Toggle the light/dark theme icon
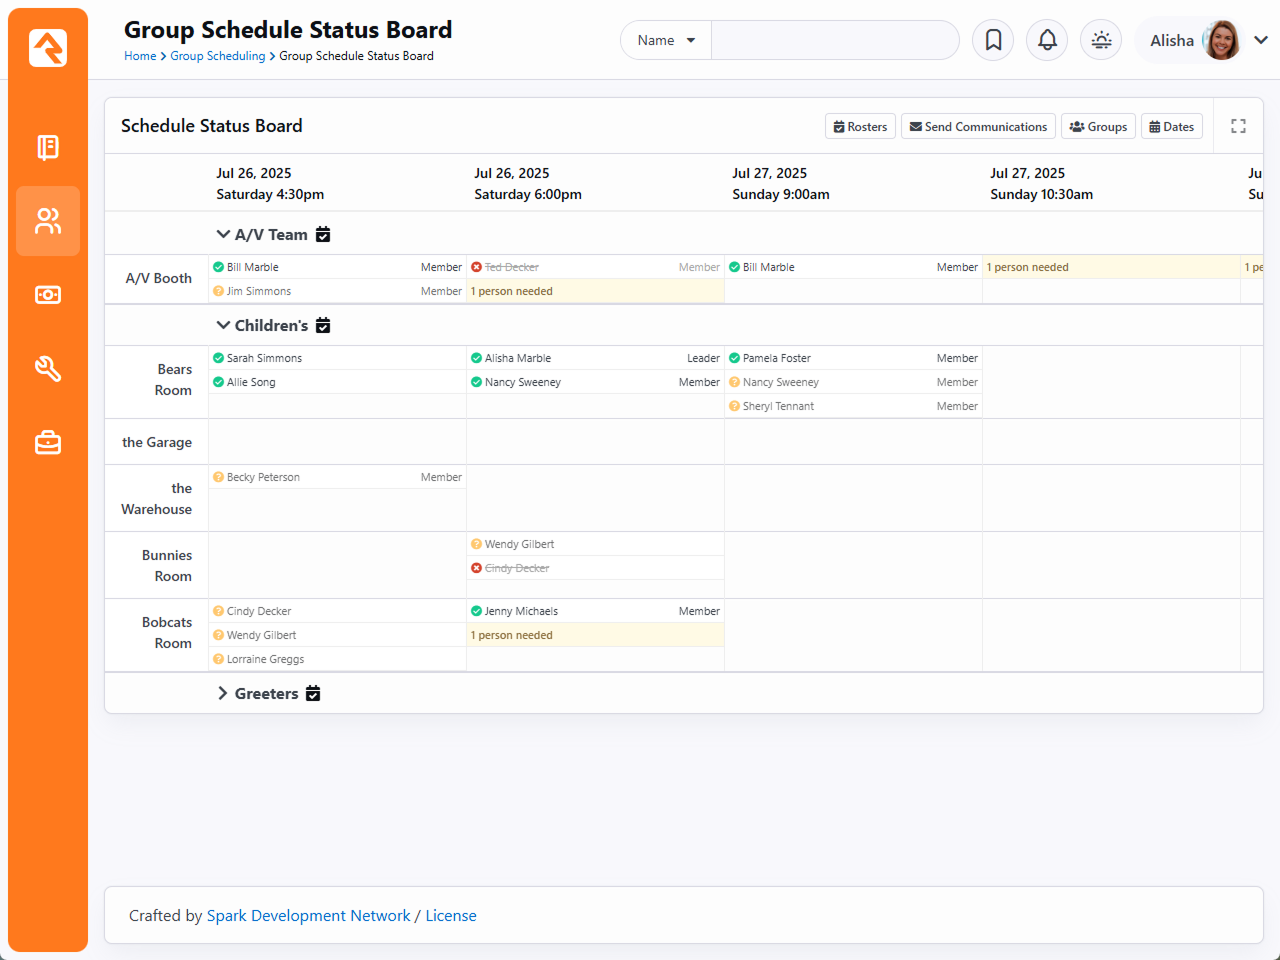Image resolution: width=1280 pixels, height=960 pixels. (x=1101, y=40)
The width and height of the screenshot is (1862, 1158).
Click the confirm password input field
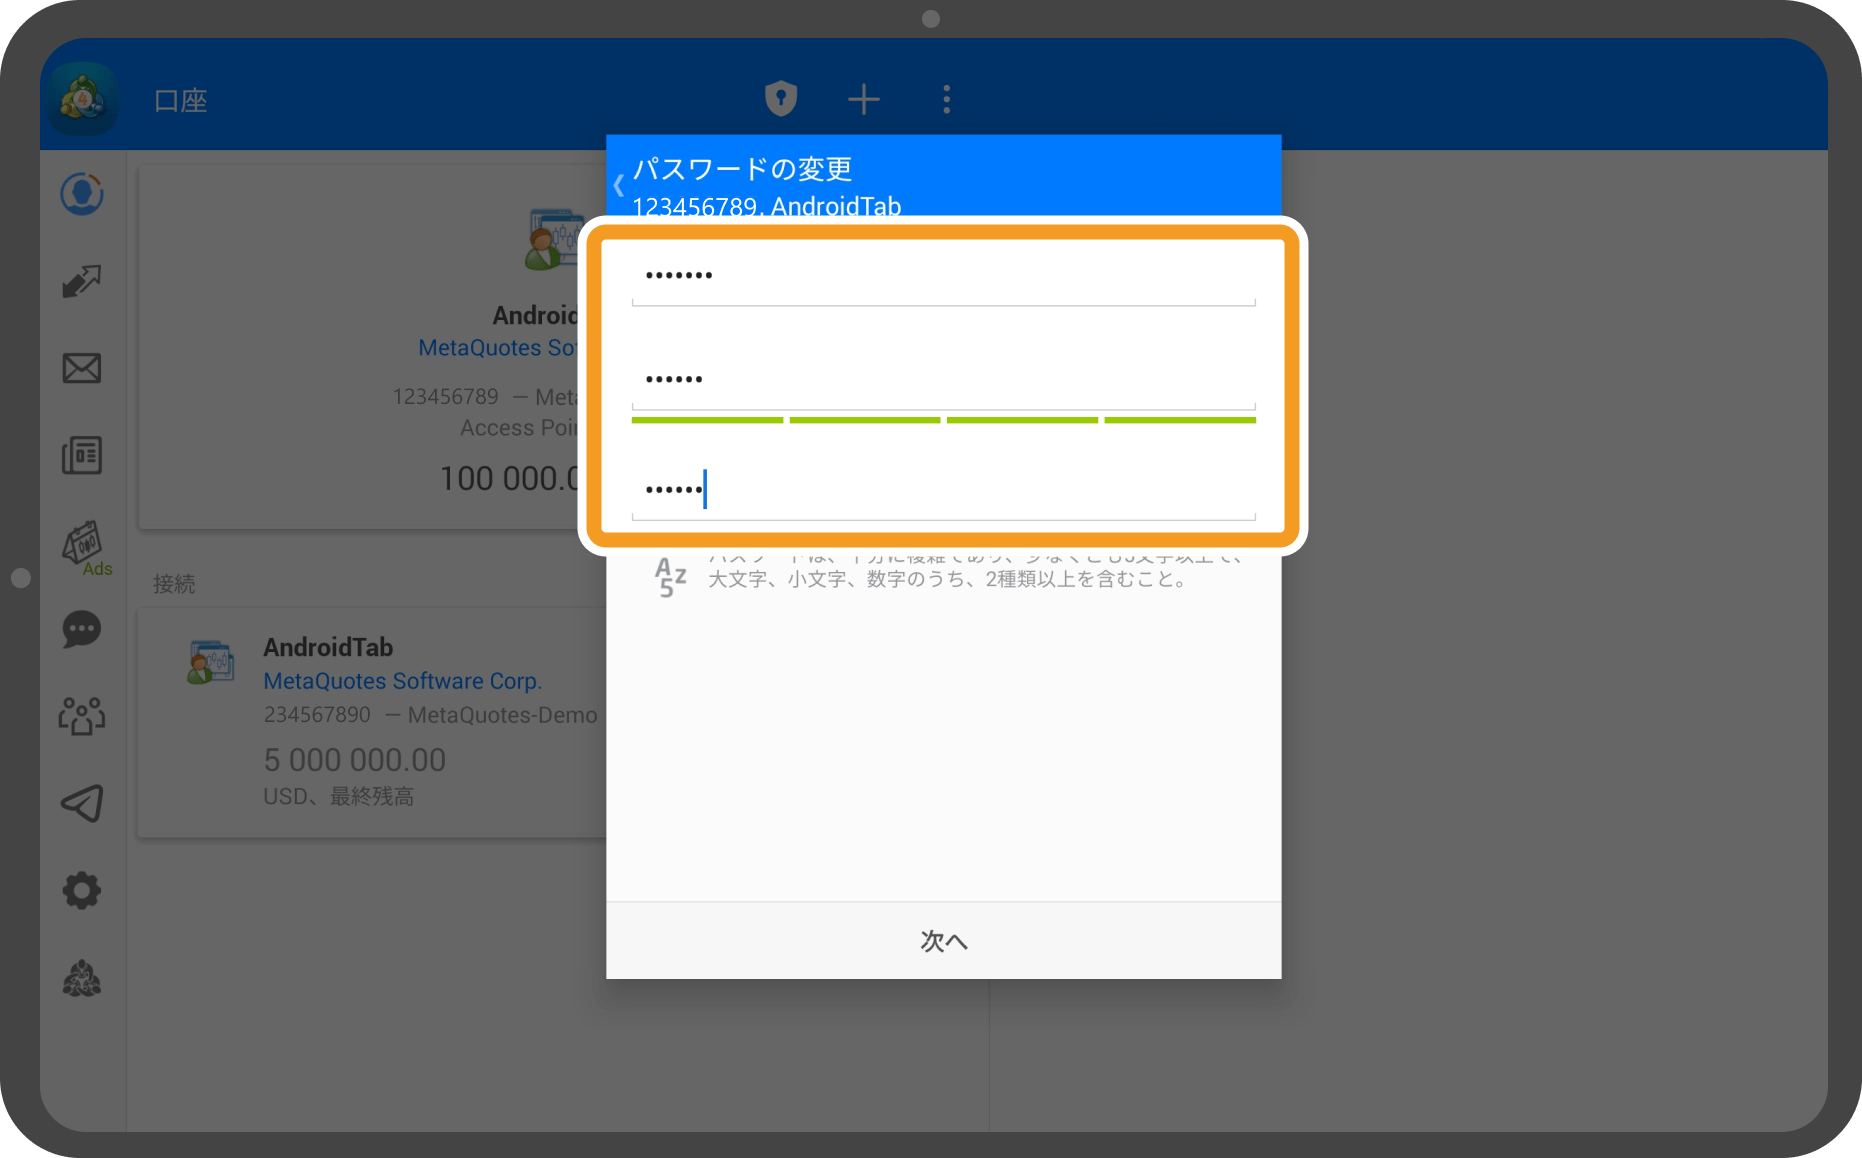click(942, 490)
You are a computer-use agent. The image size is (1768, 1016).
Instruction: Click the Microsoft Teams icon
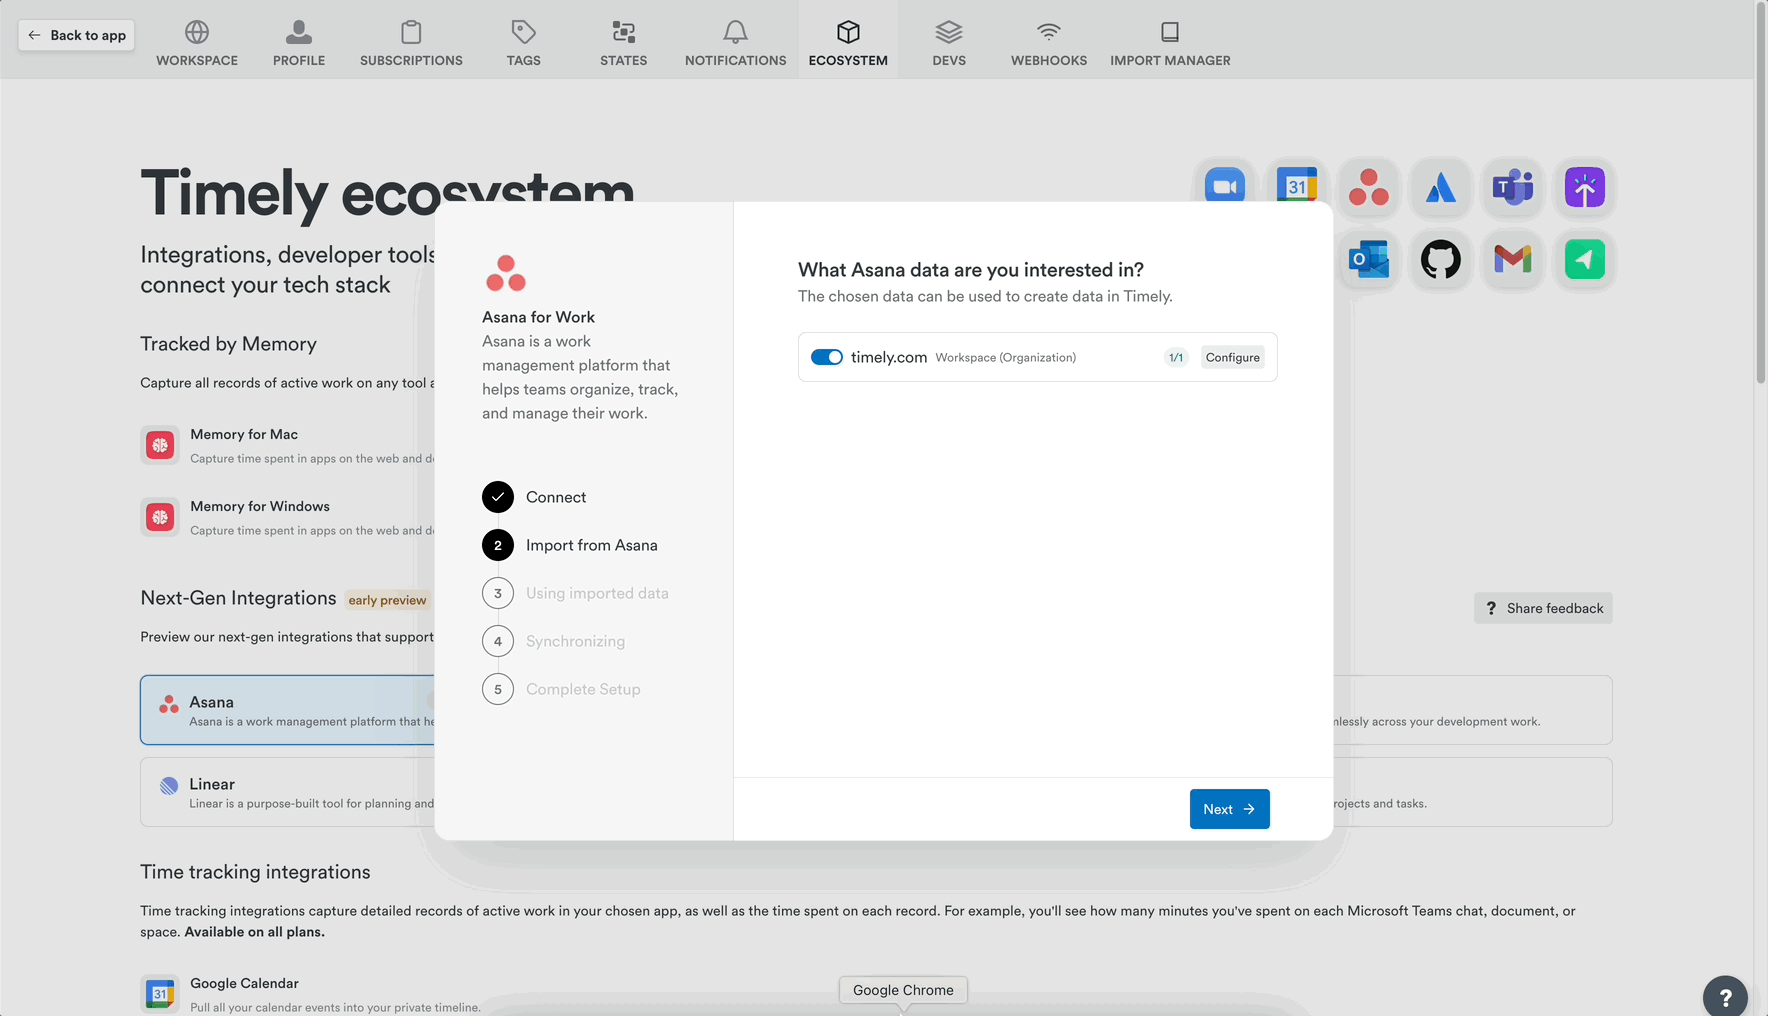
····················
Pictures should be omitted. Please return exactly the lines from the line that holds "The width and" through the end of the records.

The width and height of the screenshot is (1862, 1158).
Click the confirm password input field
click(942, 490)
You are a computer-use agent. The image size is (1768, 1016).
Instruction: Click the Microsoft Teams icon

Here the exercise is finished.